If you mistakenly believe that being conscious of your use and impact means focusing on the negative, then you’ve missed the point. It’s actually a way to break free of the cage of consumerism that just makes us into monkey-brains who jump every time a Madison Avenue ad executive trots out another campaign designed to make us feel small for not buying enough of whatever they’re selling.
Reusing items, buying in bulk, making more things at home, getting into the Do-It-Yourself groove—all these things make the ad guys’ brains boil. They need to figure out more ways for you to feel like a loser for choosing the lower-use, lower impact lifestyle. They try to convince you that more you use, toss, and use some more, the higher your status. They’re the ones who are peddling misery.
If, like Anne Frank, you focus on the beauty of creating things, the enduring qualities of materials that aren’t disposable and aren’t going in to the landfill, and the beauty of more experiences with loved ones, you’ll find that you’re happier and that you’ll never let anyone define your reality again.
For the kids
I believe that children are our future. Teach them well and let them lead the way. Show them all the beauty they possess inside.
What is more beautiful than our children? Their smiles, their innocence, their hopes and dreams.
With that in mind I have to get harsh here for a minute.
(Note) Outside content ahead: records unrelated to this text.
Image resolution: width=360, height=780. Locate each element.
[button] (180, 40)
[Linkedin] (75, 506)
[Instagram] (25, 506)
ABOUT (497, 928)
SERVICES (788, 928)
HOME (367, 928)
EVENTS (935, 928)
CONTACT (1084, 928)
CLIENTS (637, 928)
Somehow in our society and culture (which was never like this before the advent of fossil fuels) we’ve come to equate the acquisition of more consumer products with what it means to give our children a beautiful and meaningful life. We’ve come to see giving more stuff as an end in itself, and in the process we’ve lost much of the beauty that comes in honest togetherness, such as doing chores together, making and sharing meals, and demonstrating responsibility.
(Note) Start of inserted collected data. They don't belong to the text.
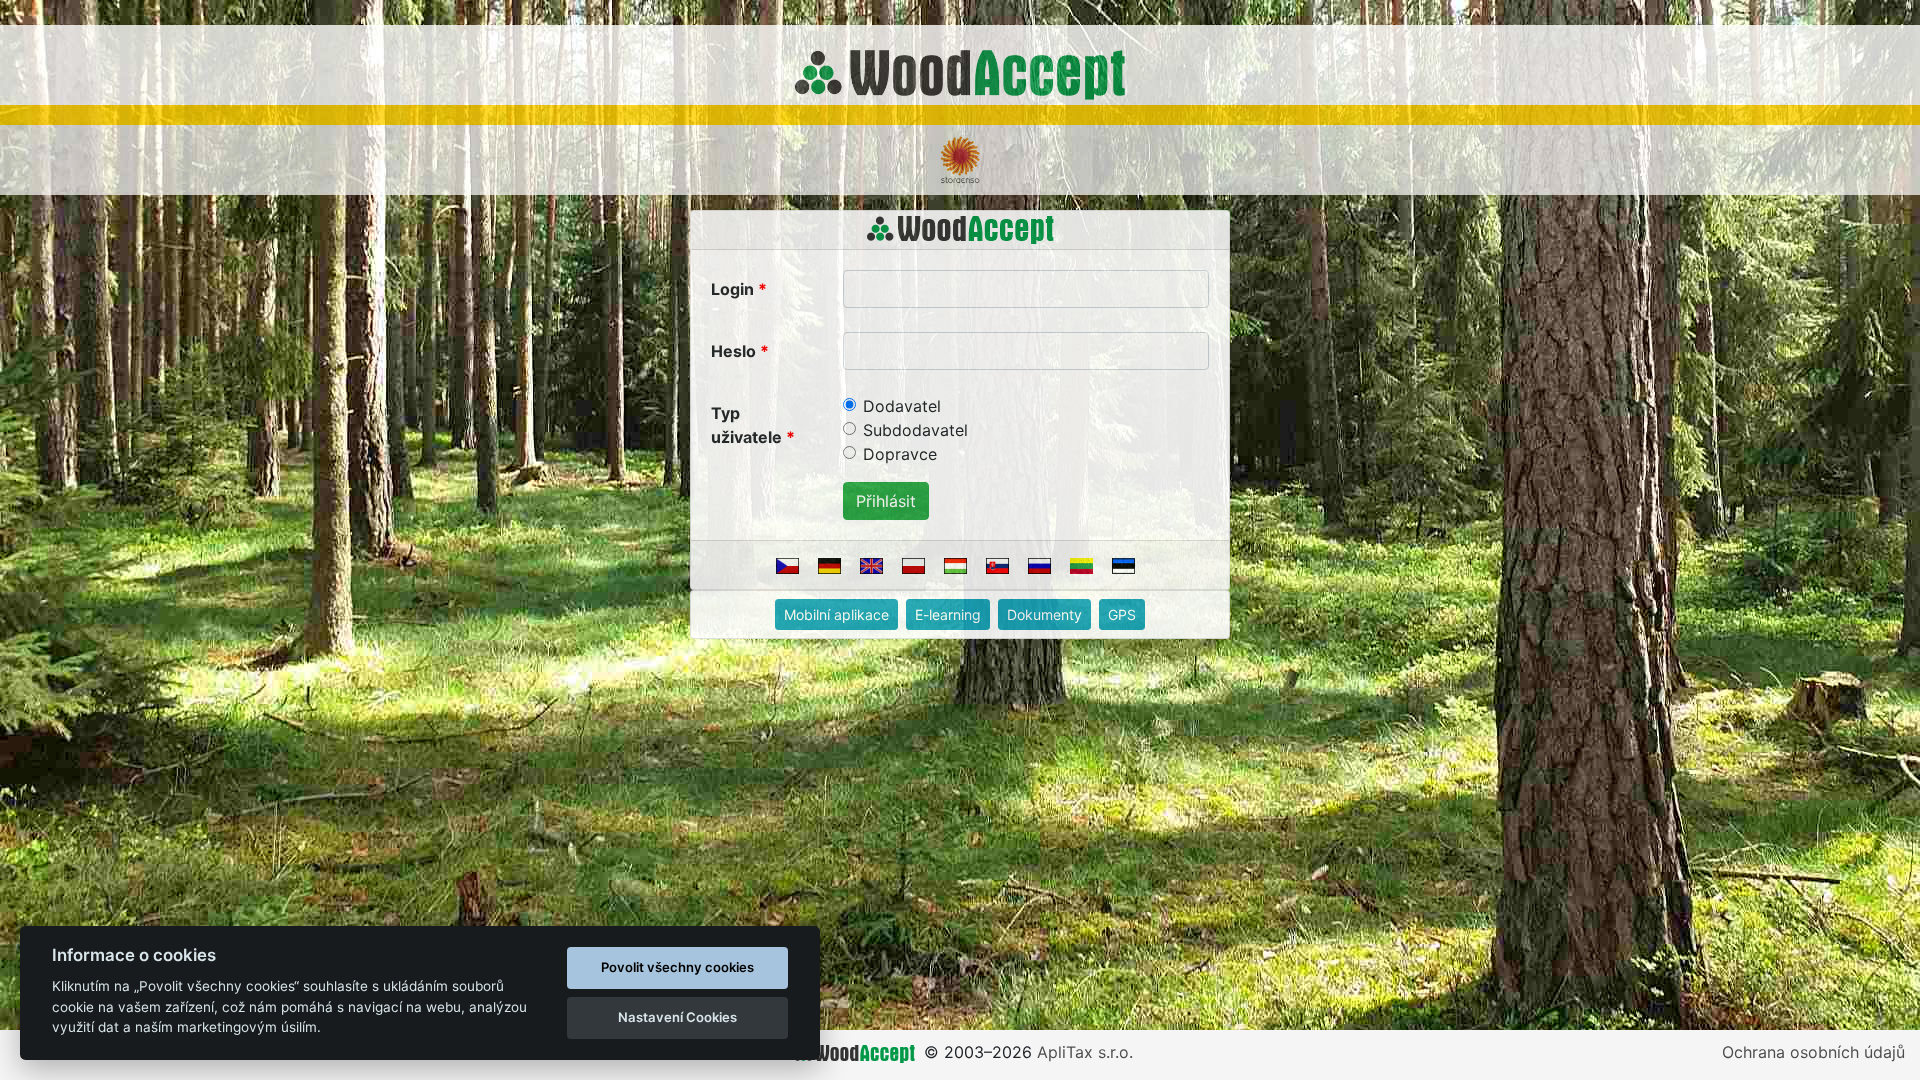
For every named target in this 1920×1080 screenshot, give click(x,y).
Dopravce (900, 454)
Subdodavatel (915, 430)
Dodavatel (902, 406)
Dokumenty (1044, 614)
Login (732, 289)
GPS (1122, 614)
This is not the first time I’ve said that caring about our children necessarily means caring about what kind of world they will inherit from all previous generations, including ours. We need to think about more than whether they’re dolled up in a Bugaboo stroller and attend baby gymnastics. We need to care about more than how Pottery-Barnish their bedroom is and redecorating it every two years. We need to think about more than whether by age seven they have their own iPad, cellphone, iPod, Wii and Facebook account.
Here’s the harsh part. I don’t think we’re really showing love to our kids as long as we live life as if there is no tomorrow. As if landfills the size of Texas for toxic plastic iPod castaways make no difference. Love for our kids demands consciousness. It demands making choices that transcend consumerism and an endless stream of buying, getting, trashing and buying and getting all over again.
Loving our children means showing them the beauty they possess inside. Cultivate that first. Not just as a shallow catch phrase, but as a reality defined by everything you do. THAT is what will give them a world worth inheriting, and one you can be proud to bequeath to them.
Does this mean you give up all buying, getting, trashing? No. But you could give up nearly 90% of it and still have an amazing quality of life. Start with 5%, and let it grow.
Beauty is whatever gives joy.
–Edna St. Vincent Millay
We can spend all day defining what beauty is. The bottom line is you know it when you feel it. Beauty is joy. Joy is profound, elated happiness. Sometimes a product or gift can make us happy, it’s true. But we all know deep inside what wise people have said throughout human history. That money can’t buy you love. That it’s the little things that count. That the most important thing in the world is the people in our lives with whom we share life’s joys.
Start there, and your focus on conserving resources to create a more meaningful life will only grow. It’s been inside you all along, just waiting to come out.